### DATA FOR PROCESSING

• • •

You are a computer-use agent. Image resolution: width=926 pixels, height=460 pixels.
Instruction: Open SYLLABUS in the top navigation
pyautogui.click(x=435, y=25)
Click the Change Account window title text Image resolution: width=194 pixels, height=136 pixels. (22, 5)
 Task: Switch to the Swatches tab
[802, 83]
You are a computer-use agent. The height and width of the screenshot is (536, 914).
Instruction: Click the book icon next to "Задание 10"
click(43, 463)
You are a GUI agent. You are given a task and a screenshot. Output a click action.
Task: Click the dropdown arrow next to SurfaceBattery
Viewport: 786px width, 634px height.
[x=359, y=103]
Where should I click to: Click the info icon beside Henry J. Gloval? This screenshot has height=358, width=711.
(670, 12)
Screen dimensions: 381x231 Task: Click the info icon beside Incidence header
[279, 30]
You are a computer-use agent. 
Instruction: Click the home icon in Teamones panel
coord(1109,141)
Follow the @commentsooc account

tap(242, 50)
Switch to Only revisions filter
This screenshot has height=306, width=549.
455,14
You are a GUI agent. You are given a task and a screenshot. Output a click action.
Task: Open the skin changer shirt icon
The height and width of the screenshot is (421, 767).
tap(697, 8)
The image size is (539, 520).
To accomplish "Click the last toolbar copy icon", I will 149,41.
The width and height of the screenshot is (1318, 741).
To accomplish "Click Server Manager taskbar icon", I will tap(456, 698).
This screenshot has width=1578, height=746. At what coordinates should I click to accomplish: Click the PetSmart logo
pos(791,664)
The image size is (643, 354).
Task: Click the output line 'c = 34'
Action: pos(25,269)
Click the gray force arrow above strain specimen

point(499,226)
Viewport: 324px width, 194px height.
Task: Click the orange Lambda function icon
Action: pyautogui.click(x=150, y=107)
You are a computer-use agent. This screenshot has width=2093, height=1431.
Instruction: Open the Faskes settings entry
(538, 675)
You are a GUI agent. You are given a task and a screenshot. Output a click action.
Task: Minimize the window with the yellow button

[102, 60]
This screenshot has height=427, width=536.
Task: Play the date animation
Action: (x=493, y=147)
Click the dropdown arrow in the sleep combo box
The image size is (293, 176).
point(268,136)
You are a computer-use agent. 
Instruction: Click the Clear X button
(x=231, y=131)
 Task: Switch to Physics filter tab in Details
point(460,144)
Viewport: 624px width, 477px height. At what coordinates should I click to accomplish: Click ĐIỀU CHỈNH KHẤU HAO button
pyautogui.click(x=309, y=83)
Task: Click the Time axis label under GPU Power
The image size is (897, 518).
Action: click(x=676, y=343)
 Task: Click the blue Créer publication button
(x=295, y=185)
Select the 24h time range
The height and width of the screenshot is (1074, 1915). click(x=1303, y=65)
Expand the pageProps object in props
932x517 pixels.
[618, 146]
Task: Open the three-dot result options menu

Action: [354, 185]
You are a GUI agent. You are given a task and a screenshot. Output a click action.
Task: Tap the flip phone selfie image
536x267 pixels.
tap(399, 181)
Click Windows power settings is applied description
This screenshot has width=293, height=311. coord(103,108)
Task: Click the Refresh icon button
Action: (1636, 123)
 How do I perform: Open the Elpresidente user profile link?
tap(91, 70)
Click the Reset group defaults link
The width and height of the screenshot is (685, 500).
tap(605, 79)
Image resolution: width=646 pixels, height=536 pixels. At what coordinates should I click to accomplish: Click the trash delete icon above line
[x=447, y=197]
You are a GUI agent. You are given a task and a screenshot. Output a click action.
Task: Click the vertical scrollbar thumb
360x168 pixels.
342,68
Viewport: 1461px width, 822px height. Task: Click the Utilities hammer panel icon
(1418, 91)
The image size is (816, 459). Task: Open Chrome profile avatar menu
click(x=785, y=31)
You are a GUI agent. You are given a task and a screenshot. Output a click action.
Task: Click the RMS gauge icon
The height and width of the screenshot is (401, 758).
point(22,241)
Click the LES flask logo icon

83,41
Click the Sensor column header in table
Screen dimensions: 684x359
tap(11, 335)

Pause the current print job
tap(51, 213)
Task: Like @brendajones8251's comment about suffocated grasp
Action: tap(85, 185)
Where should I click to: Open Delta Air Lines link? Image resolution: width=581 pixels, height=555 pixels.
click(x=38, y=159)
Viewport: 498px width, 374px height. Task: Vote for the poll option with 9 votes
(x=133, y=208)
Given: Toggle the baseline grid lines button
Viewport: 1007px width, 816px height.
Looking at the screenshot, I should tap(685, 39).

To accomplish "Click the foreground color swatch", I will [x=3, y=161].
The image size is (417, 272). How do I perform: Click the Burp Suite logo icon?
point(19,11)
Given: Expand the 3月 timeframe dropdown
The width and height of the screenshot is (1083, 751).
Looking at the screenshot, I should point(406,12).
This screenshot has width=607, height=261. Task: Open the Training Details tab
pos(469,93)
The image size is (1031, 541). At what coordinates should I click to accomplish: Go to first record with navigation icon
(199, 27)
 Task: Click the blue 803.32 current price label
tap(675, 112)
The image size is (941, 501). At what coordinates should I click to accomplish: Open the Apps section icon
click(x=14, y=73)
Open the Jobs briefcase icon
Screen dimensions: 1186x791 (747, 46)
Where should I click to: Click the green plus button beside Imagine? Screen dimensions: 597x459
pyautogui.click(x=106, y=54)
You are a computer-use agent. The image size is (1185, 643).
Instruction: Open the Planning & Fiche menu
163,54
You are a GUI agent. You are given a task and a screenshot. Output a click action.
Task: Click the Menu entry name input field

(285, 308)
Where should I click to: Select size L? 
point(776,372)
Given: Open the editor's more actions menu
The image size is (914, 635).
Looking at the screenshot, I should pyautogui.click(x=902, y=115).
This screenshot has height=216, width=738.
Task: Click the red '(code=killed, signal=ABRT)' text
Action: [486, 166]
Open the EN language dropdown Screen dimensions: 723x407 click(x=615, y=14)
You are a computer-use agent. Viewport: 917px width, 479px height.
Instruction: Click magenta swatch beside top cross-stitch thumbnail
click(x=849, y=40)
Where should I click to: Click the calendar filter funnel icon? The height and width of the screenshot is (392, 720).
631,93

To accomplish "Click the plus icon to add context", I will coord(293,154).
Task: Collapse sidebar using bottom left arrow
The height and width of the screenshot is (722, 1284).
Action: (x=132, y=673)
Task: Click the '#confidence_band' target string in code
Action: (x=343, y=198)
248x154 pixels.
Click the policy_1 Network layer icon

• • •

### GIVEN TASK
Copy out all of the material above again, replacing every "Instruction" with "Command" and leaving everything else unchanged.

### SOLVED PROBLEM
You are a computer-use agent. Image resolution: width=926 pixels, height=460 pixels.
Command: Open SYLLABUS in the top navigation
pyautogui.click(x=435, y=25)
Click the Change Account window title text Image resolution: width=194 pixels, height=136 pixels. (22, 5)
 Task: Switch to the Swatches tab
[802, 83]
You are a computer-use agent. The height and width of the screenshot is (536, 914).
Command: Click the book icon next to "Задание 10"
click(43, 463)
You are a GUI agent. You are given a task and a screenshot. Output a click action.
Task: Click the dropdown arrow next to SurfaceBattery
Viewport: 786px width, 634px height.
[x=359, y=103]
Where should I click to: Click the info icon beside Henry J. Gloval? This screenshot has height=358, width=711.
(670, 12)
Screen dimensions: 381x231 Task: Click the info icon beside Incidence header
[279, 30]
You are a computer-use agent. 
Command: Click the home icon in Teamones panel
coord(1109,141)
Follow the @commentsooc account

tap(242, 50)
Switch to Only revisions filter
This screenshot has height=306, width=549.
455,14
You are a GUI agent. You are given a task and a screenshot. Output a click action.
Task: Open the skin changer shirt icon
The height and width of the screenshot is (421, 767).
tap(697, 8)
The image size is (539, 520).
To accomplish "Click the last toolbar copy icon", I will 149,41.
The width and height of the screenshot is (1318, 741).
To accomplish "Click Server Manager taskbar icon", I will tap(456, 698).
This screenshot has width=1578, height=746. At what coordinates should I click to accomplish: Click the PetSmart logo
pos(791,664)
The image size is (643, 354).
Task: Click the output line 'c = 34'
Action: pos(25,269)
Click the gray force arrow above strain specimen

point(499,226)
Viewport: 324px width, 194px height.
Task: Click the orange Lambda function icon
Action: pyautogui.click(x=150, y=107)
You are a computer-use agent. This screenshot has width=2093, height=1431.
Command: Open the Faskes settings entry
(538, 675)
You are a GUI agent. You are given a task and a screenshot. Output a click action.
Task: Minimize the window with the yellow button

[102, 60]
This screenshot has height=427, width=536.
Task: Play the date animation
Action: (x=493, y=147)
Click the dropdown arrow in the sleep combo box
The image size is (293, 176).
point(268,136)
You are a computer-use agent. 
Command: Click the Clear X button
(x=231, y=131)
 Task: Switch to Physics filter tab in Details
point(460,144)
Viewport: 624px width, 477px height. At what coordinates should I click to accomplish: Click ĐIỀU CHỈNH KHẤU HAO button
pyautogui.click(x=309, y=83)
Task: Click the Time axis label under GPU Power
The image size is (897, 518).
Action: click(x=676, y=343)
 Task: Click the blue Créer publication button
(x=295, y=185)
Select the 24h time range
The height and width of the screenshot is (1074, 1915). click(x=1303, y=65)
Expand the pageProps object in props
932x517 pixels.
[618, 146]
Task: Open the three-dot result options menu

Action: [354, 185]
You are a GUI agent. You are given a task and a screenshot. Output a click action.
Task: Tap the flip phone selfie image
536x267 pixels.
tap(399, 181)
Click Windows power settings is applied description
This screenshot has width=293, height=311. coord(103,108)
Task: Click the Refresh icon button
Action: (1636, 123)
 How do I perform: Open the Elpresidente user profile link?
tap(91, 70)
Click the Reset group defaults link
The width and height of the screenshot is (685, 500).
tap(605, 79)
Image resolution: width=646 pixels, height=536 pixels. At what coordinates should I click to accomplish: Click the trash delete icon above line
[x=447, y=197]
You are a GUI agent. You are given a task and a screenshot. Output a click action.
Task: Click the vertical scrollbar thumb
360x168 pixels.
342,68
Viewport: 1461px width, 822px height. Task: Click the Utilities hammer panel icon
(1418, 91)
The image size is (816, 459). Task: Open Chrome profile avatar menu
click(x=785, y=31)
You are a GUI agent. You are given a task and a screenshot. Output a click action.
Task: Click the RMS gauge icon
The height and width of the screenshot is (401, 758).
point(22,241)
Click the LES flask logo icon

83,41
Click the Sensor column header in table
Screen dimensions: 684x359
tap(11, 335)

Pause the current print job
tap(51, 213)
Task: Like @brendajones8251's comment about suffocated grasp
Action: tap(85, 185)
Where should I click to: Open Delta Air Lines link? Image resolution: width=581 pixels, height=555 pixels.
click(x=38, y=159)
Viewport: 498px width, 374px height. Task: Vote for the poll option with 9 votes
(x=133, y=208)
Given: Toggle the baseline grid lines button
Viewport: 1007px width, 816px height.
Looking at the screenshot, I should tap(685, 39).

To accomplish "Click the foreground color swatch", I will [x=3, y=161].
The image size is (417, 272). How do I perform: Click the Burp Suite logo icon?
point(19,11)
Given: Expand the 3月 timeframe dropdown
The width and height of the screenshot is (1083, 751).
Looking at the screenshot, I should point(406,12).
This screenshot has width=607, height=261. Task: Open the Training Details tab
pos(469,93)
The image size is (1031, 541). At what coordinates should I click to accomplish: Go to first record with navigation icon
(199, 27)
 Task: Click the blue 803.32 current price label
tap(675, 112)
The image size is (941, 501). At what coordinates should I click to accomplish: Open the Apps section icon
click(x=14, y=73)
Open the Jobs briefcase icon
Screen dimensions: 1186x791 (747, 46)
Where should I click to: Click the green plus button beside Imagine? Screen dimensions: 597x459
pyautogui.click(x=106, y=54)
You are a computer-use agent. The image size is (1185, 643).
Command: Open the Planning & Fiche menu
163,54
You are a GUI agent. You are given a task and a screenshot. Output a click action.
Task: Click the Menu entry name input field

(285, 308)
Where should I click to: Select size L? 
point(776,372)
Given: Open the editor's more actions menu
The image size is (914, 635).
Looking at the screenshot, I should pyautogui.click(x=902, y=115).
This screenshot has height=216, width=738.
Task: Click the red '(code=killed, signal=ABRT)' text
Action: [486, 166]
Open the EN language dropdown Screen dimensions: 723x407 click(x=615, y=14)
You are a computer-use agent. Viewport: 917px width, 479px height.
Command: Click magenta swatch beside top cross-stitch thumbnail
click(x=849, y=40)
Where should I click to: Click the calendar filter funnel icon? The height and width of the screenshot is (392, 720).
631,93

To accomplish "Click the plus icon to add context", I will coord(293,154).
Task: Collapse sidebar using bottom left arrow
The height and width of the screenshot is (722, 1284).
Action: (x=132, y=673)
Task: Click the '#confidence_band' target string in code
Action: (x=343, y=198)
248x154 pixels.
Click the policy_1 Network layer icon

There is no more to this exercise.